Following is the output of processed images:
###Pipeline (single images)
The above computed distrition coefficients and camera matrix is used to undistrot the image.
image = cv2.undistort(img, mtx, dist, None, mtx)
where, mtx is camera matrix and dist is distrotion coefficients.
- Image has been converted to GRAY Scale using
gray = cv2.cvtColor(image, cv2.COLOR_RGB2GRAY)
- Then, the sobel in X which is the thresholded
- By converting to HLS , then S channel is separated out and thresholded
- Combine the Threshold x gradient and Threshold color channel to generate the binary image
- Based on the manually chosen coordinated for the region of interest the mapping matrix is made for source and destination and the the
cv.getPerspectiveTransform
is applied. - Image is the wrapped into the bird eye view using
cv2.warpPerspective
`
src = np.float32([[120, 720],[550, 470],[700, 470],[1160, 720]])
dst = np.float32([[200,720],[200,0],[1080,0],[1080,720]])
M = cv2.getPerspectiveTransform(src, dst)
Minv = cv2.getPerspectiveTransform(dst, src)
warped = cv2.warpPerspective(combined_binary, M, (imshape[1], imshape[0]), flags=cv2.INTER_LINEAR)
`
- Histogram is being generated after dividing the image into steps of equal height.
- Histogram is then smoothed
- Left and Right Peaks are being find in the histgrams, which represents the left and right lanes.
- Then, fit the polynomial function to it.
5. Calculate the radius of curvature of the lane and the position of the vehicle with respect to the center.
Using the folowing expressions the left radius, right radius, curvature, minimum curvature and center are being calculated.
left_curverad = np.absolute(((1 + (2 * left_coeffs[0] * 500 + left_coeffs[1])**2) ** 1.5) /(2 * left_coeffs[0])) right_curverad = np.absolute(((1 + (2 * right_coeffs[0] * 500 + right_coeffs[1]) ** 2) ** 1.5) /(2 * right_coeffs[0])) curvature = (left_curverad + right_curverad) / 2 centre = center(719, left_coeffs, right_coeffs) min_curvature = min(left_curverad, right_curverad)
The above calculated metrics and the fitted ploynomial are being displayed together and is done in the following code. `
vehicle_position = vehicle_position / 12800 * 3.7
curvature = curvature / 128 * 3.7
min_curvature = min_curvature / 128 * 3.7
font = cv2.FONT_HERSHEY_SIMPLEX
cv2.putText(img, 'Radius of Curvature = %d(m)' % curvature, (50, 50), font, 1, (255, 255, 255), 2)

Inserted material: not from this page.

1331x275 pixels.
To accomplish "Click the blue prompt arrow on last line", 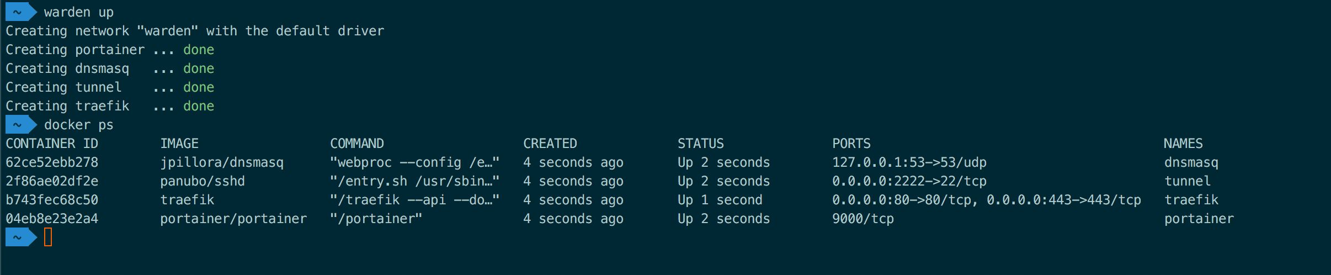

left_or_right = "left" if vehicle_position < 0 else "right"
cv2.putText(img, 'Vehicle is %.2fm %s of center' % (np.abs(vehicle_position), left_or_right), (50, 100), font, 1,
(255, 255, 255), 2)
cv2.putText(img, 'Min Radius of Curvature = %d(m)' % min_curvature, (50, 150), font, 1, (255, 255, 255), 2)
cv2.putText(img, 'Left poly coefficients = %.3f %.3f %.3f' % (left_coeffs[0], left_coeffs[1], left_coeffs[2]), (50, 200), font, 1, (255, 255, 255), 2)
cv2.putText(img, 'Right poly coefficients = %.3f %.3f %.3f' % (right_coeffs[0], right_coeffs[1], right_coeffs[2]), (50, 250), font, 1, (255, 255, 255), 2)
Example of lane boundaries and numerical estimation of lane curvature and vehicle position put together
###Pipeline (video) Video output
###Discussion
There is some noise that is interfering with detection of lane lines,which at some instances draw higher curvature that can be seen in test2.jpg and test5.jpg. To address the above issues the following things can be done :
* We can increase the x gradient minimum threshold to filter out noise.
* We can consider the sequence of images in order to understand the radius correctly, i.e the next frame will have similar curvature of previous frame.
* Thresholds choosed to create binary image is just by trial and error approach which is not robust, thus some ggod method needs to be evaluated.
* Source and destinations matrix for masking binary thresholded images is to be tunned to better generalization.